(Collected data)
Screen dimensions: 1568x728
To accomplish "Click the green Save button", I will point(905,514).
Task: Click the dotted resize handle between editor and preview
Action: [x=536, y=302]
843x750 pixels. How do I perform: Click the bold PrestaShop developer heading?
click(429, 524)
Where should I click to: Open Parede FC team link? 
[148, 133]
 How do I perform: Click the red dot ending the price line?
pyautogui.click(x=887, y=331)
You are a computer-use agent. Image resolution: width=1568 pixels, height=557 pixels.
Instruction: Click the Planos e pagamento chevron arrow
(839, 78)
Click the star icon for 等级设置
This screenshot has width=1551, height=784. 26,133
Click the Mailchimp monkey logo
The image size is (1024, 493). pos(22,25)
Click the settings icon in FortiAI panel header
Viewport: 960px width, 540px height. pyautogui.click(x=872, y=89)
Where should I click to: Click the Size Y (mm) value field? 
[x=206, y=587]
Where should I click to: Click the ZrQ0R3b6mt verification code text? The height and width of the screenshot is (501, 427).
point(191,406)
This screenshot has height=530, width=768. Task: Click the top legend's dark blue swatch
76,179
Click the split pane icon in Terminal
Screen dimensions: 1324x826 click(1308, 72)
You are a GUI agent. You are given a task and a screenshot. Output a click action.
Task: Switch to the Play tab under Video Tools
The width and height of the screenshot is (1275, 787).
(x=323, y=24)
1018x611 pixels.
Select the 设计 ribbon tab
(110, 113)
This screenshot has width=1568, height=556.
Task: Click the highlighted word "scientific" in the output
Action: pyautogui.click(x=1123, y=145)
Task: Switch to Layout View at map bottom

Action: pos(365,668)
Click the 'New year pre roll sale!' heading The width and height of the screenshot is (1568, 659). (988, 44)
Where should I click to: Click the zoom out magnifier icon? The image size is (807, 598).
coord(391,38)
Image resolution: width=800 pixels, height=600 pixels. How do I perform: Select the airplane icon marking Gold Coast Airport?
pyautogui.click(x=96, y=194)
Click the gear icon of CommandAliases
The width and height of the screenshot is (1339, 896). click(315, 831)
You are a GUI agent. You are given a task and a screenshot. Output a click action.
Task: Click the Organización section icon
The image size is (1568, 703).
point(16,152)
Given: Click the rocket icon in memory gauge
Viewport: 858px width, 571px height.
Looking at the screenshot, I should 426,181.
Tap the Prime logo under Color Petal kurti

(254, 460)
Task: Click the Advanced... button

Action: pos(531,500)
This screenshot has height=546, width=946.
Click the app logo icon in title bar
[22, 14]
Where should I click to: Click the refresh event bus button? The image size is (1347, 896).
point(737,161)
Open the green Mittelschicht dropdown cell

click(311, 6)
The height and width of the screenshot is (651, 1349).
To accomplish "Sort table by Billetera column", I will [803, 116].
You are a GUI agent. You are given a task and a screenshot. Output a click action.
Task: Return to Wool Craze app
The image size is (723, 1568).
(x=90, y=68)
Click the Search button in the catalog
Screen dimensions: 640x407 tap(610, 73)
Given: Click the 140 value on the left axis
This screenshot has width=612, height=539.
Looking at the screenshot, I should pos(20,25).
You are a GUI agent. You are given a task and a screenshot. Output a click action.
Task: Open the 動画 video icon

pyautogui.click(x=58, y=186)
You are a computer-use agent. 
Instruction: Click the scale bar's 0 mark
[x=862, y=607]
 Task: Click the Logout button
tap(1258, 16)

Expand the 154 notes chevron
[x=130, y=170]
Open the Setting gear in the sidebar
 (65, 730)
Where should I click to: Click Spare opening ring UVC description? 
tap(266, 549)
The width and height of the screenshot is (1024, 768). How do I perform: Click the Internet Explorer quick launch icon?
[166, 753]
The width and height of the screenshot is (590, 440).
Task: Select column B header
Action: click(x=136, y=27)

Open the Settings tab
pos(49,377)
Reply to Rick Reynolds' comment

** ASSIGNMENT **
Would you set down all the lines above, exactly and in full?

** SOLVED EXERCISE **
Screen dimensions: 1568x728
To accomplish "Click the green Save button", I will point(905,514).
Task: Click the dotted resize handle between editor and preview
Action: [x=536, y=302]
843x750 pixels. How do I perform: Click the bold PrestaShop developer heading?
click(429, 524)
Where should I click to: Open Parede FC team link? 
[148, 133]
 How do I perform: Click the red dot ending the price line?
pyautogui.click(x=887, y=331)
You are a computer-use agent. Image resolution: width=1568 pixels, height=557 pixels.
Instruction: Click the Planos e pagamento chevron arrow
(839, 78)
Click the star icon for 等级设置
This screenshot has width=1551, height=784. 26,133
Click the Mailchimp monkey logo
The image size is (1024, 493). pos(22,25)
Click the settings icon in FortiAI panel header
Viewport: 960px width, 540px height. pyautogui.click(x=872, y=89)
Where should I click to: Click the Size Y (mm) value field? 
[x=206, y=587]
Where should I click to: Click the ZrQ0R3b6mt verification code text? The height and width of the screenshot is (501, 427).
point(191,406)
This screenshot has height=530, width=768. Task: Click the top legend's dark blue swatch
76,179
Click the split pane icon in Terminal
Screen dimensions: 1324x826 click(1308, 72)
You are a GUI agent. You are given a task and a screenshot. Output a click action.
Task: Switch to the Play tab under Video Tools
The width and height of the screenshot is (1275, 787).
(x=323, y=24)
1018x611 pixels.
Select the 设计 ribbon tab
(110, 113)
This screenshot has width=1568, height=556.
Task: Click the highlighted word "scientific" in the output
Action: pyautogui.click(x=1123, y=145)
Task: Switch to Layout View at map bottom

Action: pos(365,668)
Click the 'New year pre roll sale!' heading The width and height of the screenshot is (1568, 659). (988, 44)
Where should I click to: Click the zoom out magnifier icon? The image size is (807, 598).
coord(391,38)
Image resolution: width=800 pixels, height=600 pixels. How do I perform: Select the airplane icon marking Gold Coast Airport?
pyautogui.click(x=96, y=194)
Click the gear icon of CommandAliases
The width and height of the screenshot is (1339, 896). click(315, 831)
You are a GUI agent. You are given a task and a screenshot. Output a click action.
Task: Click the Organización section icon
The image size is (1568, 703).
point(16,152)
Given: Click the rocket icon in memory gauge
Viewport: 858px width, 571px height.
Looking at the screenshot, I should 426,181.
Tap the Prime logo under Color Petal kurti

(254, 460)
Task: Click the Advanced... button

Action: pos(531,500)
This screenshot has height=546, width=946.
Click the app logo icon in title bar
[22, 14]
Where should I click to: Click the refresh event bus button? The image size is (1347, 896).
point(737,161)
Open the green Mittelschicht dropdown cell

click(311, 6)
The height and width of the screenshot is (651, 1349).
To accomplish "Sort table by Billetera column", I will [803, 116].
You are a GUI agent. You are given a task and a screenshot. Output a click action.
Task: Return to Wool Craze app
The image size is (723, 1568).
(x=90, y=68)
Click the Search button in the catalog
Screen dimensions: 640x407 tap(610, 73)
Given: Click the 140 value on the left axis
This screenshot has width=612, height=539.
Looking at the screenshot, I should pos(20,25).
You are a GUI agent. You are given a task and a screenshot. Output a click action.
Task: Open the 動画 video icon

pyautogui.click(x=58, y=186)
You are a computer-use agent. 
Instruction: Click the scale bar's 0 mark
[x=862, y=607]
 Task: Click the Logout button
tap(1258, 16)

Expand the 154 notes chevron
[x=130, y=170]
Open the Setting gear in the sidebar
 (65, 730)
Where should I click to: Click Spare opening ring UVC description? 
tap(266, 549)
The width and height of the screenshot is (1024, 768). How do I perform: Click the Internet Explorer quick launch icon?
[166, 753]
The width and height of the screenshot is (590, 440).
Task: Select column B header
Action: click(x=136, y=27)

Open the Settings tab
pos(49,377)
Reply to Rick Reynolds' comment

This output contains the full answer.